SOX4-induced upregulation of ARHGAP9 promotes the progression of acute myeloid leukemia
Xin He1 |Haizhu Zou1|Fengyu Wang2
Abstract
Acute myeloid leukemia (AML) is the most common acute leukemia. Rho GTPase activating protein 9 (ARHGAP9) has been reported to be positively correlated with overall survival of AML patients, but the specific molecular function remains unclear. This study aims to further explore the functional role and the molecular mechanism of ARHGAP9 in AML cells. The expression level of ARHGAP9 in AML cells was measured using quantitative real-time PCR (qRT-PCR) and western blot. Cell transfection was performed to interfere ARHGAP9. CCK-8, flow cytometry and TUNEL assays were conducted to detect cell viability, cell cycle distribution and apoptosis, respectively. The binding relationship between SOX4 and ARHGAP9 promoter was verified using luciferase reporter assay and chromatin immunoprecipitation. The results showed that ARHGAP9 was upregulated in AML cells.
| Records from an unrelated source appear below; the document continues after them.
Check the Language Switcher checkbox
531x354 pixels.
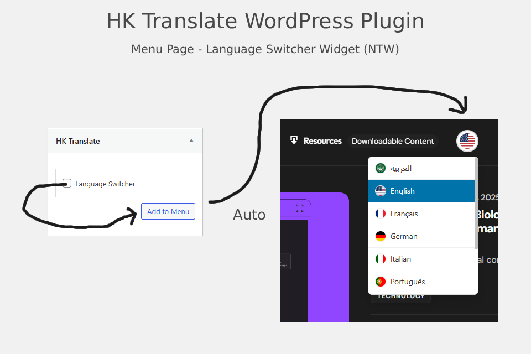coord(67,183)
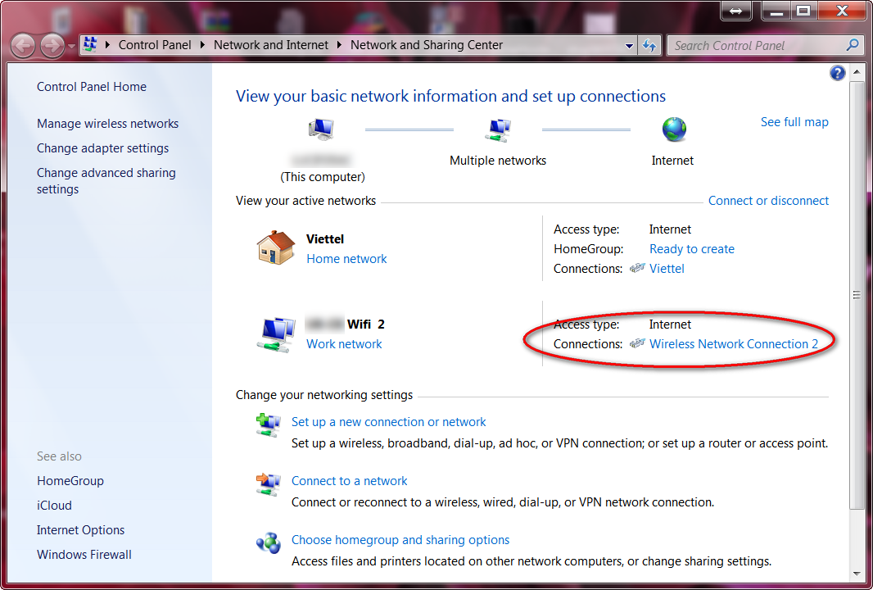Image resolution: width=873 pixels, height=590 pixels.
Task: Select Network and Internet in the breadcrumb
Action: (x=271, y=45)
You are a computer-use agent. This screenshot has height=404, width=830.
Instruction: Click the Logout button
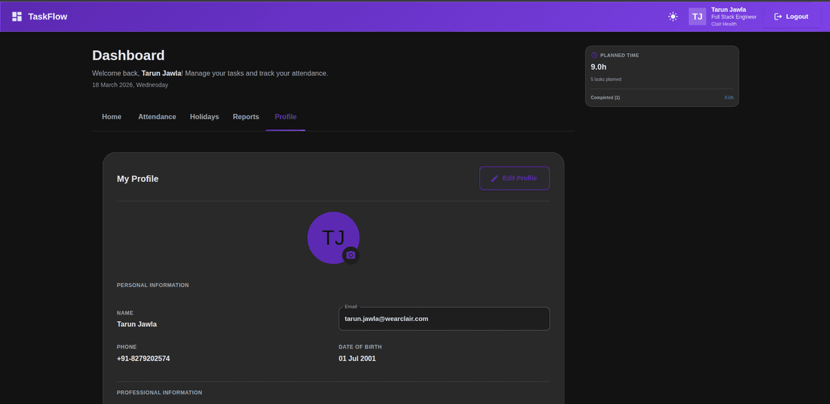(x=791, y=16)
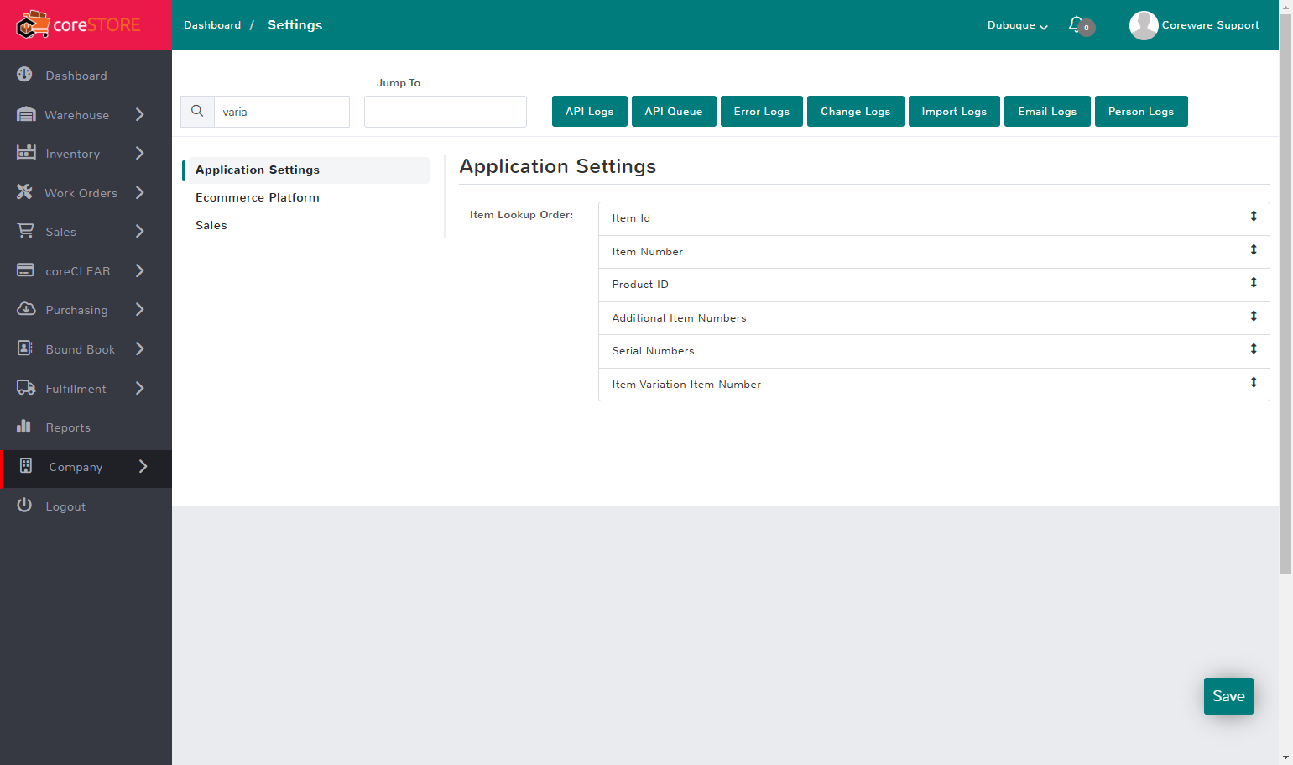The height and width of the screenshot is (765, 1293).
Task: Click reorder handle for Item Id row
Action: coord(1254,217)
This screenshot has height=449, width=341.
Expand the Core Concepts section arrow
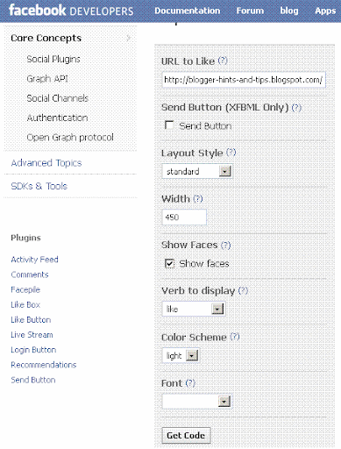click(x=128, y=38)
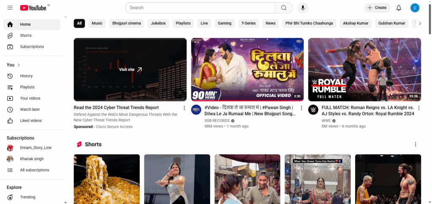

Interference of ARHGAP9 greatly reduced cell viability and induced cell cycle arrest in G1 phase, accompanied with the reduction of Ki67, PCNA, cyclin D1, cyclin E1, CDK4 and CDK6. In addition, Interference of ARHGAP9 greatly promoted cell apoptosis, accompanied with the decreased protein expression of Bcl-2 and the increased protein expression of Bax, cleaved caspase 3 and cleaved caspase 9. Furthermore, SOX4 directly bound to ARHGAP9 promoter and regulated ARHGAP9 expression. In conclusion, this study suggested that ARHGAP9 interference exerted an antitumor effect through inhibiting cell proliferation, blocking cell cycle progression, and promoting cell apoptosis in AML cells. ARHGAP9 may serve as a novel therapeutic target for AML.
KEYWORDS
acute myeloid leukemia, apoptosis, ARHGAP9, proliferation, SOX4
1 | INTRODUCTION
Acute myeloid leukemia (AML) is a heterogeneous group of clonal hematopoietic malignant disorder, which results from genetic alternation and/or epigenic changes in blood cell precursors-induced overproduction of neoplastic clonal myeloid stem cells (Pelcovits & Niroula, 2020). Currently, the standard treatment for AML is chemotherapy with hematopoietic stem cell transplantation. However, due to the chemotherapy resistance in leukemia cells and high relapse rates in AML patients, the prognosis of patients with AML is unsatisfactory (Chiu et al., 2016; Ofran & Rowe, 2014; Xu et al., 2015). Thus, a more in-depth knowledge of the biology of AML is urgently needed for more rational and efficient therapies.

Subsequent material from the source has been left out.